▸ **WHAT TO DO**:
Once you find the line with "Instruction: Select the Line drawing tool", output it and every line after it exactly, through the last line of the listing, but no pictures.

☆ ☆ ☆ ☆

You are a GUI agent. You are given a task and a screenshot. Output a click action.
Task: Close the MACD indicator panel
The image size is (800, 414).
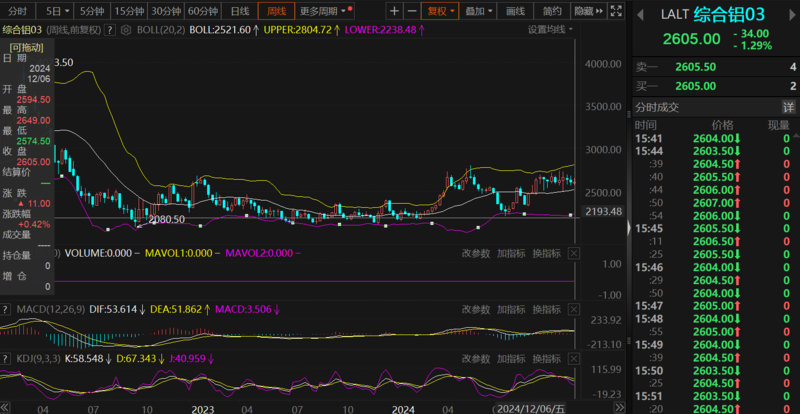pyautogui.click(x=573, y=310)
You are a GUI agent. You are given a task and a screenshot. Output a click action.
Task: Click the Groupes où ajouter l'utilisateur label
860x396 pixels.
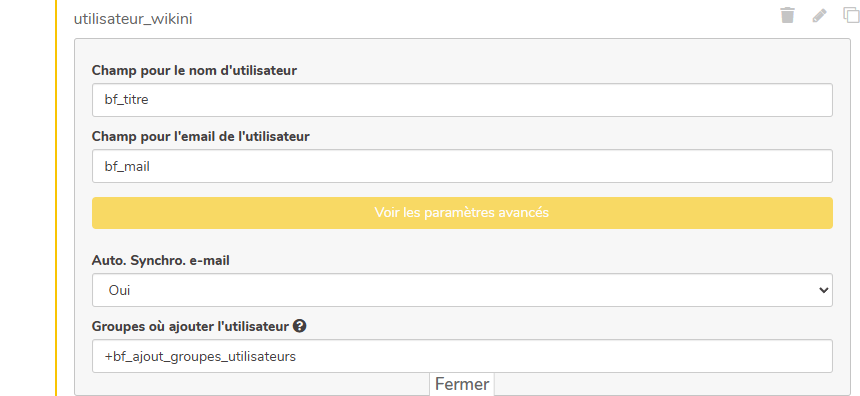pyautogui.click(x=190, y=326)
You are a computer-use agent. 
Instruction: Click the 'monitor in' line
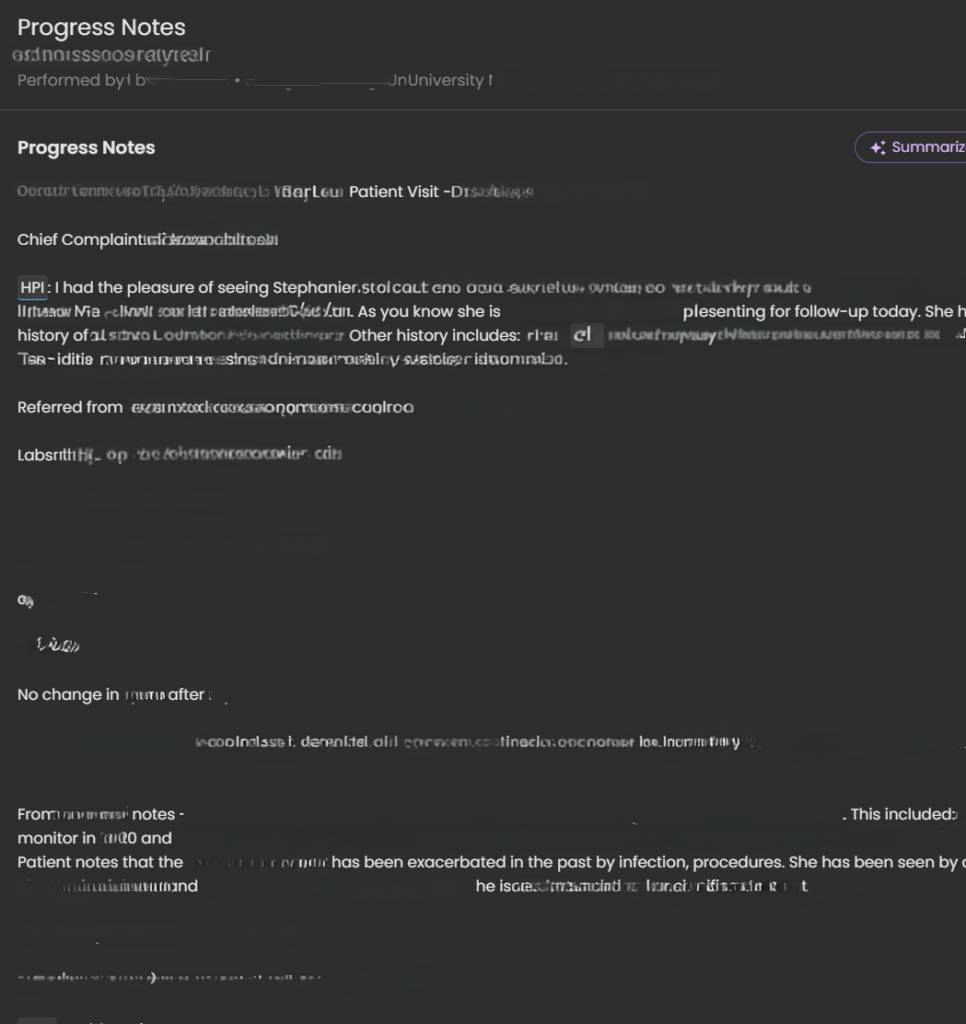(95, 838)
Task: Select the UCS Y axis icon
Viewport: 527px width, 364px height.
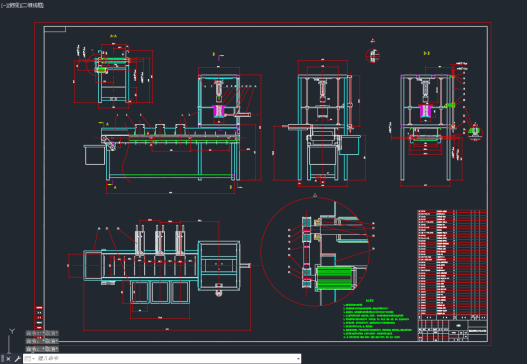Action: click(11, 339)
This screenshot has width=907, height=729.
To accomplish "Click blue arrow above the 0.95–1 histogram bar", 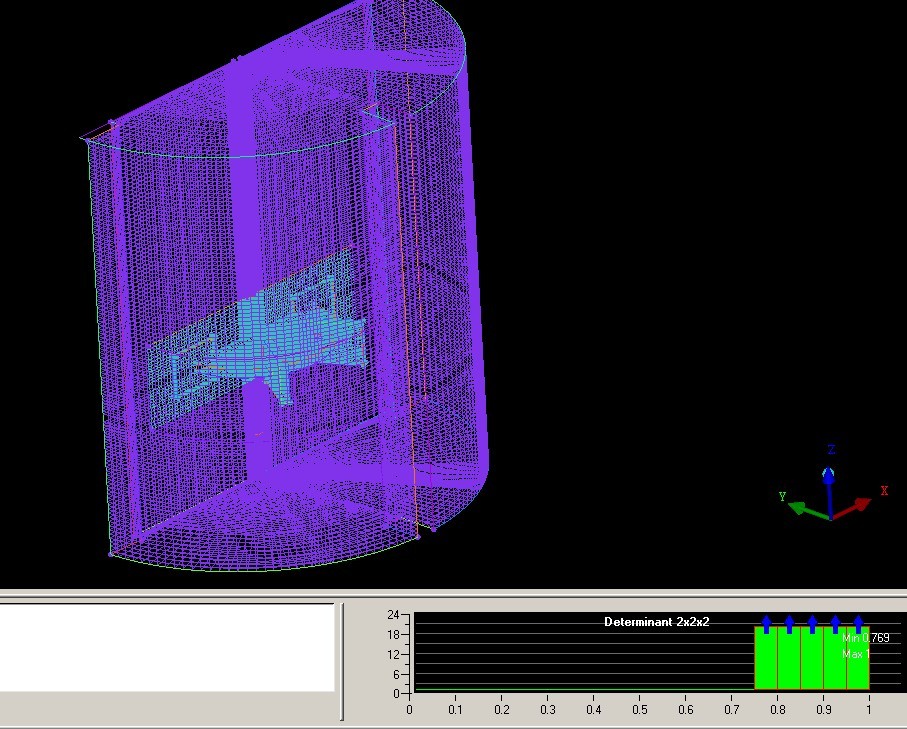I will tap(858, 624).
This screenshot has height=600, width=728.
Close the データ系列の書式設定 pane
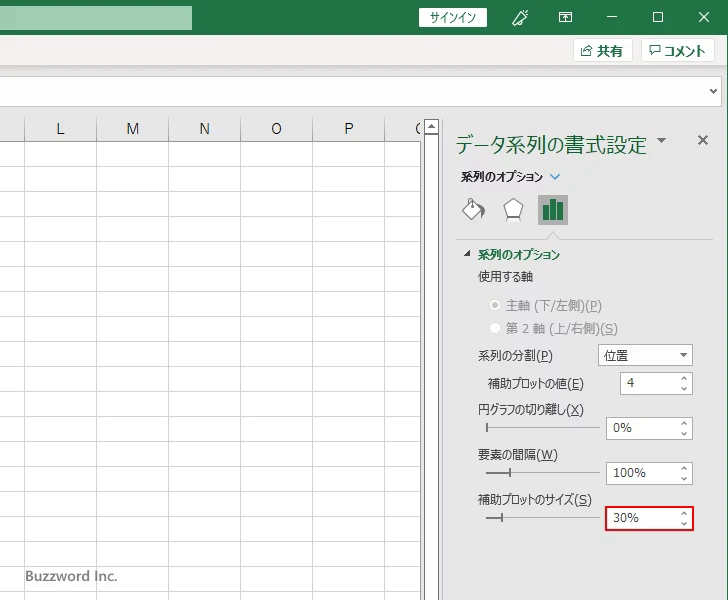703,141
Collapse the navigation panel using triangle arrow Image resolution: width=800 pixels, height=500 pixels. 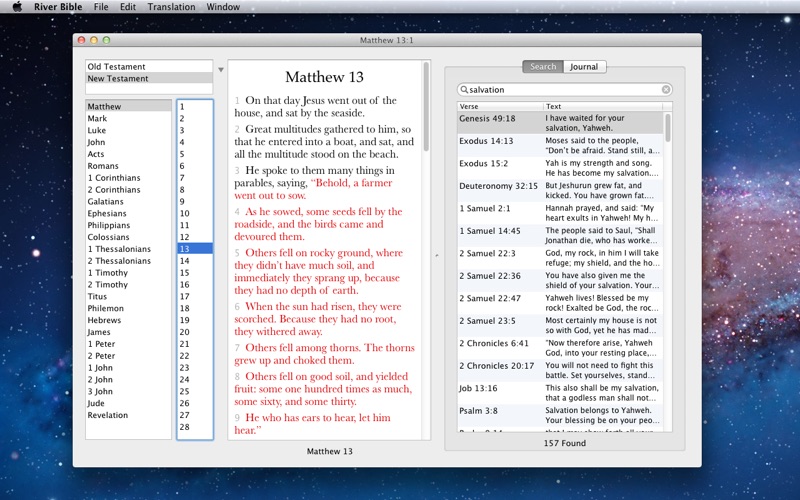click(x=220, y=70)
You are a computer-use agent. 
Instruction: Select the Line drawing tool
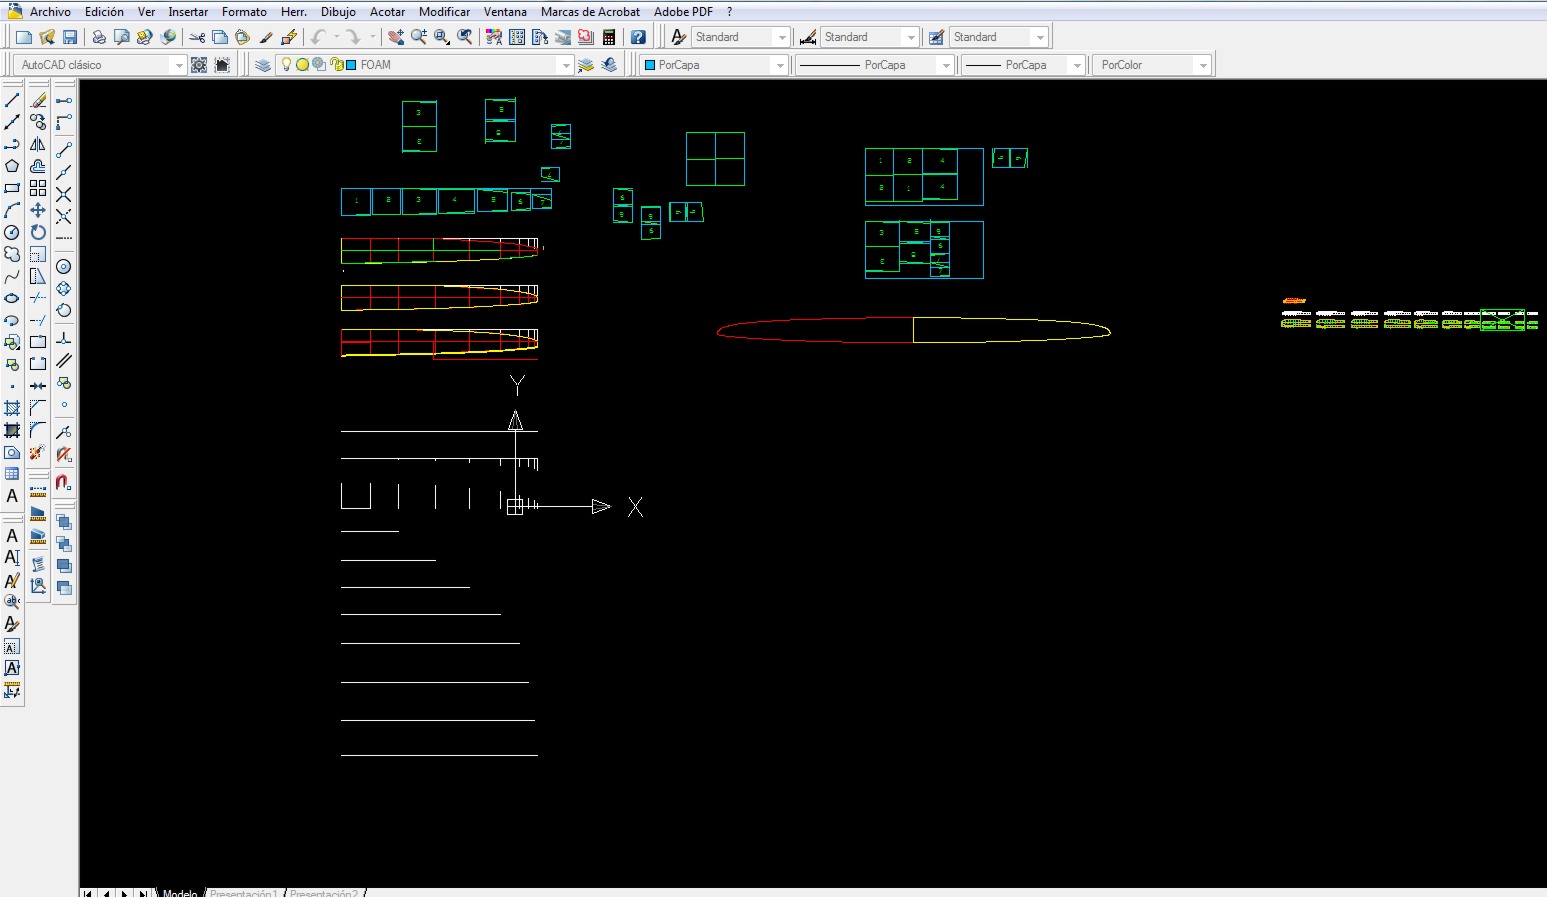12,100
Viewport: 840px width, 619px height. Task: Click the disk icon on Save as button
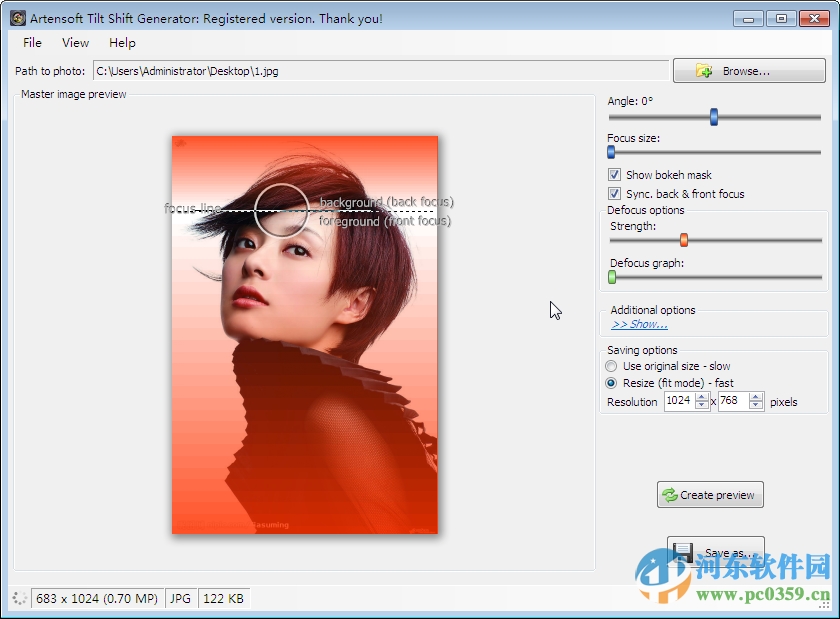[685, 552]
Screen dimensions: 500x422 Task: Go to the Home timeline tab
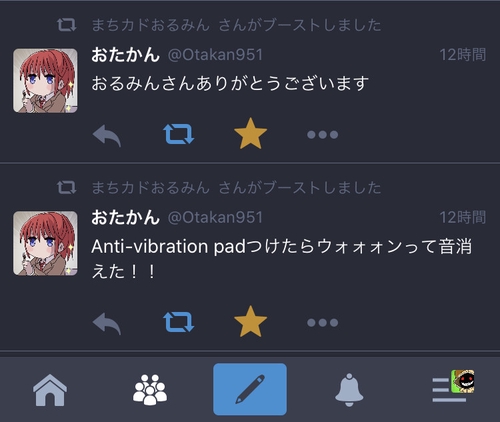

☆ ☆ ☆ ☆

▸ **RESULT FOR THIS EXERCISE**:
Instruction: Select the Line drawing tool
12,100
Viewport: 840px width, 619px height. Task: Click the disk icon on Save as button
[685, 552]
Screen dimensions: 500x422 Task: Go to the Home timeline tab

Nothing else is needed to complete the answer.